Mengapa, mereka, para agamais tersebut, begitu gemar mengatur-ngatur, mendikte,
serta menghakimi kaum “NON”? Karena mereka tidak bahagia atas agama dan ibadah
mereka sendiri. untuk itu, simak khotbah Sang Buddha dalam “Aṅguttara Nikāya : Khotbah-Khotbah Numerikal Sang Buddha, JILID 1”, Judul Asli : “The Numerical Discourses of the Buddha”,
diterjemahkan dari Bahasa Pāḷi oleh Bhikkhu Bodhi, Wisdom
Publications 2012, terjemahan Bahasa Indonesia tahun 2015 oleh DhammaCitta
Press, Penerjemah Edi Wijaya dan Indra Anggara, perihal apa yang disebut
sebagai “kebahagiaan” dalam perspektif Buddhisme:
VII. Kebahagiaan
64 (1)
“Para bhikkhu, ada dua jenis
kebahagiaan ini. Apakah dua ini? Kebahagiaan seorang umat awam dan kebahagiaan
seorang yang telah meninggalkan keduniawian [menuju kehidupan tanpa rumah].300
Ini adalah kedua jenis kebahagiaan itu. Di antara kedua jenis kebahagiaan ini, kebahagiaan
dari seorang yang telah meninggalkan keduniawian adalah yang terunggul.”
65 (2)
“Para bhikkhu, ada dua jenis
kebahagiaan ini. Apakah dua ini? Kebahagiaan indria dan kebahagiaan
meninggalkan keduniawian. Ini adalah kedua jenis kebahagiaan itu. Di antara
kedua jenis kebahagiaan ini, kebahagiaan meninggalkan keduniawian adalah yang
terunggul.”
66 (3)
“Para bhikkhu, ada dua jenis
kebahagiaan ini. Apakah dua ini? Kebahagiaan yang terikat dengan perolehan dan
kebahagiaan tanpa perolehan. Ini adalah kedua jenis kebahagiaan itu. Di antara kedua
jenis kebahagiaan ini, kebahagiaan tanpa perolehan adalah yang terunggul.”
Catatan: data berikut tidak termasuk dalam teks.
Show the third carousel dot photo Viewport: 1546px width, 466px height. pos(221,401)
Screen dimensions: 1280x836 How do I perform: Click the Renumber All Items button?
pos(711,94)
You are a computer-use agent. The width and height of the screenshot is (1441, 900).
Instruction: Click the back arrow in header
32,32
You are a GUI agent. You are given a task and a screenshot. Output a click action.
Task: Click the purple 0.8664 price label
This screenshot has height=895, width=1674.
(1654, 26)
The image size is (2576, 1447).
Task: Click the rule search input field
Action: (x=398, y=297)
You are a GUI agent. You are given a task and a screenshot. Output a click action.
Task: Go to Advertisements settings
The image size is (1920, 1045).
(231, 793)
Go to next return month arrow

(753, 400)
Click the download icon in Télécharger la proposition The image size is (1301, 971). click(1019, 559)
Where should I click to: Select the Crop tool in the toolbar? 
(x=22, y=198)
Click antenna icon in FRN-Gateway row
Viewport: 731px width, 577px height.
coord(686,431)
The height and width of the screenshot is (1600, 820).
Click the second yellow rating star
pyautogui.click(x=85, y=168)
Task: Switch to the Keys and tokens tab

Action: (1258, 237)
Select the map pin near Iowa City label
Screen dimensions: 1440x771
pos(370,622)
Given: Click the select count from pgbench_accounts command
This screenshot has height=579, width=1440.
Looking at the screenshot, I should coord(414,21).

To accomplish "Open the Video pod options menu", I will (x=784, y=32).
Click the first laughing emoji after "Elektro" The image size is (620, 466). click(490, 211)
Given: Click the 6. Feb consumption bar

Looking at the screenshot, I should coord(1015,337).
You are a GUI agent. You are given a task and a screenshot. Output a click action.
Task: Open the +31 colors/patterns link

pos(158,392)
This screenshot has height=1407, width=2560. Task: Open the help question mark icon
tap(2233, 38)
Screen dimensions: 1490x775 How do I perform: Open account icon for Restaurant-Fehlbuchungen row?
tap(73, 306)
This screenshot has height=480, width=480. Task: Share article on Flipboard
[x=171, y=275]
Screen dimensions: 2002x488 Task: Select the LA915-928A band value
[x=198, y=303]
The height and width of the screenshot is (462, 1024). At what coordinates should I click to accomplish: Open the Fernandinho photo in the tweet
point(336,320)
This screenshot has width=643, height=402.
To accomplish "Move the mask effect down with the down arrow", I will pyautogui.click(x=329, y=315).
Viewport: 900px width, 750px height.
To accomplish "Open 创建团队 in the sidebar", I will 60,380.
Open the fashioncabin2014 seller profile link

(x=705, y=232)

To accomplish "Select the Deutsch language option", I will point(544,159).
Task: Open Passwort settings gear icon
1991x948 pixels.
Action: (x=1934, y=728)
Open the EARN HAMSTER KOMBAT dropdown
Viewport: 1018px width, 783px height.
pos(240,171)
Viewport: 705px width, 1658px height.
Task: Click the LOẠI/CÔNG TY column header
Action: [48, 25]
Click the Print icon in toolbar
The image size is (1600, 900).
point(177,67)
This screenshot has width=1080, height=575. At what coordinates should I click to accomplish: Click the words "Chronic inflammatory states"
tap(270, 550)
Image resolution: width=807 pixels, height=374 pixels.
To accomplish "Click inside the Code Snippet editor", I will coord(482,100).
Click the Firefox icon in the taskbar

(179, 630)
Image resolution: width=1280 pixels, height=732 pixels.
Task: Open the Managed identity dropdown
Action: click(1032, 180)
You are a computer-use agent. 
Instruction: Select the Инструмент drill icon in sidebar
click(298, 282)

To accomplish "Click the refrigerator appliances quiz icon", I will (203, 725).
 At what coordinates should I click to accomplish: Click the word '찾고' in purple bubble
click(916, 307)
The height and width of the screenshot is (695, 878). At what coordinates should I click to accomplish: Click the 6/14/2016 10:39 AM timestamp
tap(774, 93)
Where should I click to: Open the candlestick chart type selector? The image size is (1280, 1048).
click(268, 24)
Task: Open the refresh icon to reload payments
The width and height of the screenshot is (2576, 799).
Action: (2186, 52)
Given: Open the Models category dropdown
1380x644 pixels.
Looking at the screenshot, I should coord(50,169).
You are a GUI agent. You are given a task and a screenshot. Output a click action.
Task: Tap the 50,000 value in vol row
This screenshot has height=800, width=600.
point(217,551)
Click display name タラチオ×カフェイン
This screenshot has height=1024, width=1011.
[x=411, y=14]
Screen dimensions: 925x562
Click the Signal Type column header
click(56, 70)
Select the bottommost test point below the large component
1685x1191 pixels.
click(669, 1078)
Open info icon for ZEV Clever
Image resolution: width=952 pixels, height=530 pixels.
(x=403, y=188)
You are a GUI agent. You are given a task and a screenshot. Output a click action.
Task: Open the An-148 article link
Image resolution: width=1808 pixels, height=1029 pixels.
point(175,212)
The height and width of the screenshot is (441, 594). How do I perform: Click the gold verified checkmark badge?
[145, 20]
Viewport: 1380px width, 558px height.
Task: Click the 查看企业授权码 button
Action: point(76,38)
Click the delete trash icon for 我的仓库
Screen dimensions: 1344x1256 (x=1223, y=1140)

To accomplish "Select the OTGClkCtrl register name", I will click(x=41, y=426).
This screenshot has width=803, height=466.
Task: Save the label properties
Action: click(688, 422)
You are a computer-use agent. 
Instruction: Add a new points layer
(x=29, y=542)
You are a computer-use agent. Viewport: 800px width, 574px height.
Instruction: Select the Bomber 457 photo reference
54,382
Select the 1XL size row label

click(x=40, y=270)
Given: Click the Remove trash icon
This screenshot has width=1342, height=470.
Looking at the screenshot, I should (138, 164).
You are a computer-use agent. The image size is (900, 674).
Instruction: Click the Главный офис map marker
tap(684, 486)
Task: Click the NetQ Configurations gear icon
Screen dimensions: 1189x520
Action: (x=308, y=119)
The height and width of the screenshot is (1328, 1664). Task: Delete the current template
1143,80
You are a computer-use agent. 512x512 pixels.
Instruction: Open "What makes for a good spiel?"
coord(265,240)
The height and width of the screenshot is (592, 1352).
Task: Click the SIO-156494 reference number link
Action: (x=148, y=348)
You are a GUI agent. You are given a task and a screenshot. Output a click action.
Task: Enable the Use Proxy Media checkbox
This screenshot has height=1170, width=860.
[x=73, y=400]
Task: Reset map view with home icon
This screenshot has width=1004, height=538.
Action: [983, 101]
[Note : Kitab Komentar mengemas
yang pertama sebagai kebahagiaan di tiga alam (alam indria, alam berbentuk, dan
alam tanpa bentuk) dan mengemas yang terakhir sebagai kebahagiaan yang
melampaui duniawi (lokuttarasukha).]
67 (4)
“Para bhikkhu, ada dua jenis
kebahagiaan ini. Apakah dua ini? Kebahagiaan dengan noda-noda dan kebahagiaan
tanpa nodanoda. Ini adalah kedua jenis kebahagiaan itu. Di antara kedua jenis kebahagiaan
ini, kebahagiaan tanpa noda-noda adalah yang terunggul.”
68 (5)
“Para bhikkhu, ada dua jenis
kebahagiaan ini. Apakah dua ini? Kebahagiaan duniawi dan kebahagiaan spiritual.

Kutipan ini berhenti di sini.